Калугин жил в Троицкой слободе у самой Русской дороги. Мы с ним часто хаживали по ней. И, боже мой, какими только гранями не поворачивал он старинный укат. А когда казалось, что тему уже исчерпал, то дополнял:
«Голубчик, русский путь — русский нрав: всем открыт, всем доступен — без тупиков и завалов. И заметь, столбовая дорога эстафетная: из деревни в деревню, из города в город передавались по ней русское слово и русские традиции, которые и сделали наш народ несокрушимым, — голос учителя звучал гордо. — А мы, революционеры, отечественные тракты вымерили шагами. Я, дружок, знал, куда со временем придут российские пути — Русская дорога одна из первых вышла к нашему Кремлю…»
Дорогой читатель, ты уже смекнул, что именно с помощью Калугина я сделал первые шаги по Русской дороге, и, как мог, отблагодарил его своим повествованием.
Ему не спалось: московская новость завладела им. То, что он узнал в столице, поглотит теперь все свободное время Калугина.
Озадаченный открывшейся перед ним счастливой неизвестностью, он не уходил от распахнутого окна. Звездное небо с его бесконечными загадками, история с ее белыми пятнами и тайны микромира не казались ему столь важными по сравнению с той, которую он выведал в Москве. Пожалуй, за тысячу российских лет она самая значимая…
Странно! Зачем он, историк, взял условную меру времени: тысячелетие России давно позади, а ему не расстаться с этой датой. Значит, есть тому причина…
Калугин отмахнулся от побочной мысли и снова вернулся к московской тайне. Не терпелось приступить к разгадке.

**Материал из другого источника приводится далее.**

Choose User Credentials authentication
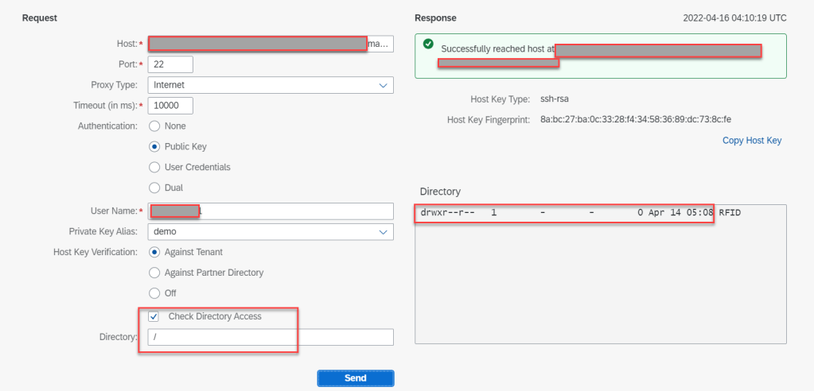Screen dimensions: 814x391 point(154,167)
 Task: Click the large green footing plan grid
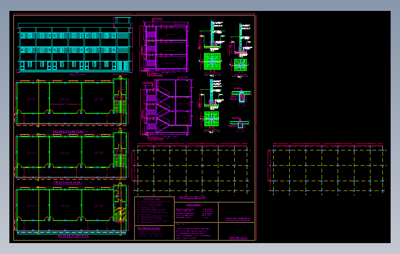tap(212, 61)
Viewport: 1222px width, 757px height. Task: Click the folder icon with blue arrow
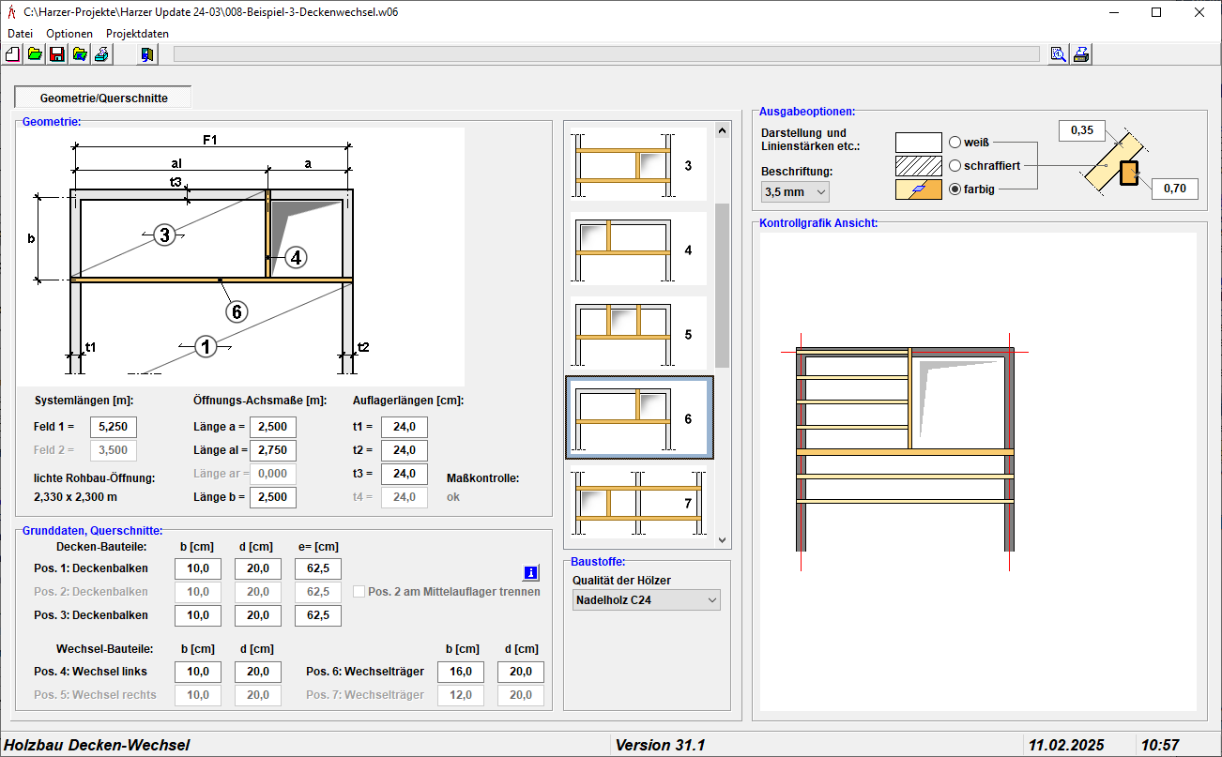(80, 54)
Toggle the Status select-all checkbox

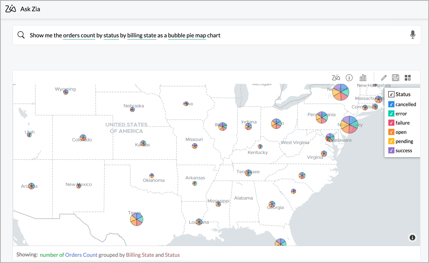(x=391, y=94)
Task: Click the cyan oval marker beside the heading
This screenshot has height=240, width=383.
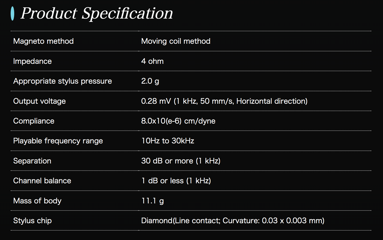Action: 12,13
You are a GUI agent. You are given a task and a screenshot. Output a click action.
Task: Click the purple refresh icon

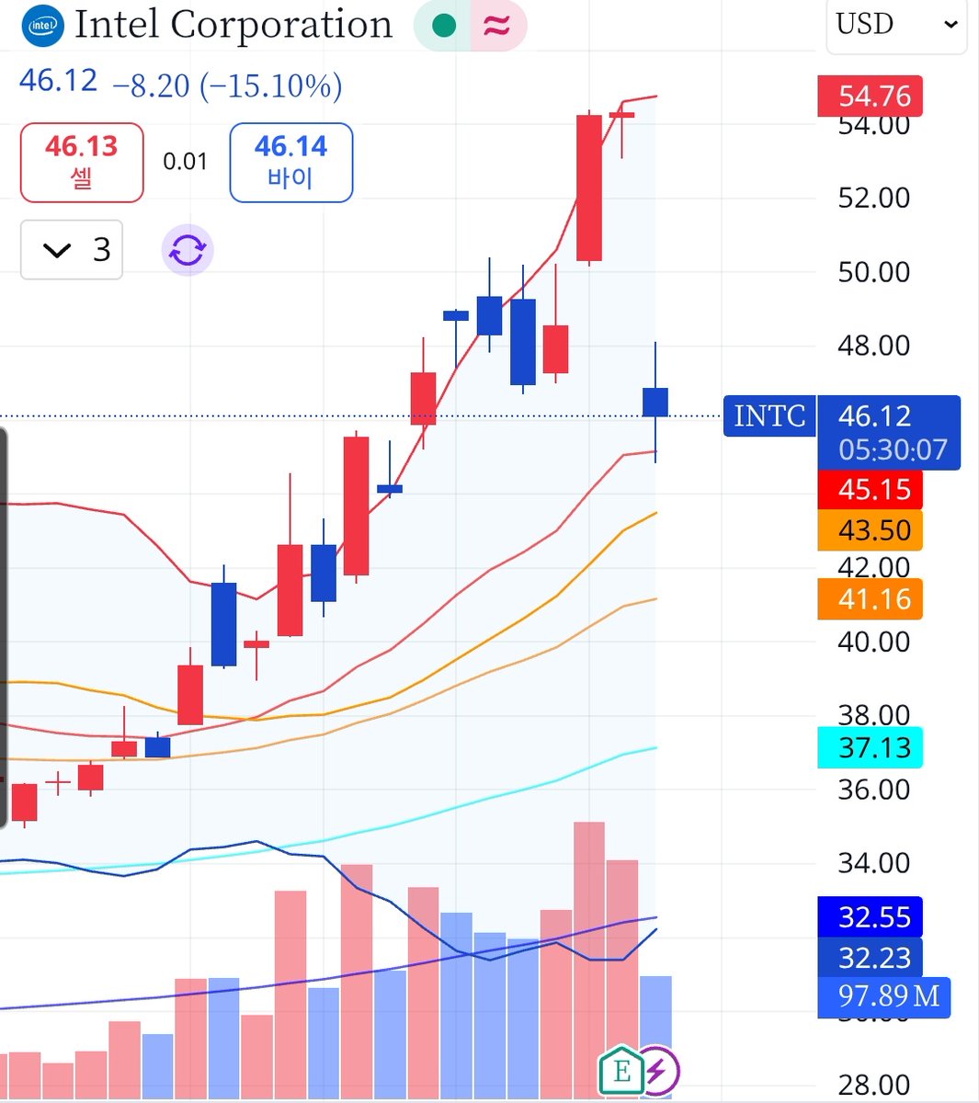(x=187, y=249)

Он отошел от окна, прилег на кожаный диван и не уловил, как погасли его мысли…
«Вот так утро! Вот так первый день отпуска! Сны желанные, а проснулся взволнованным. Откуда беспокойство?» — думал Калугин. Он резко поднялся с постели и поморщился: обострилась боль в пояснице. Память хранит оглушительный взрыв: тогда ему повредило спину.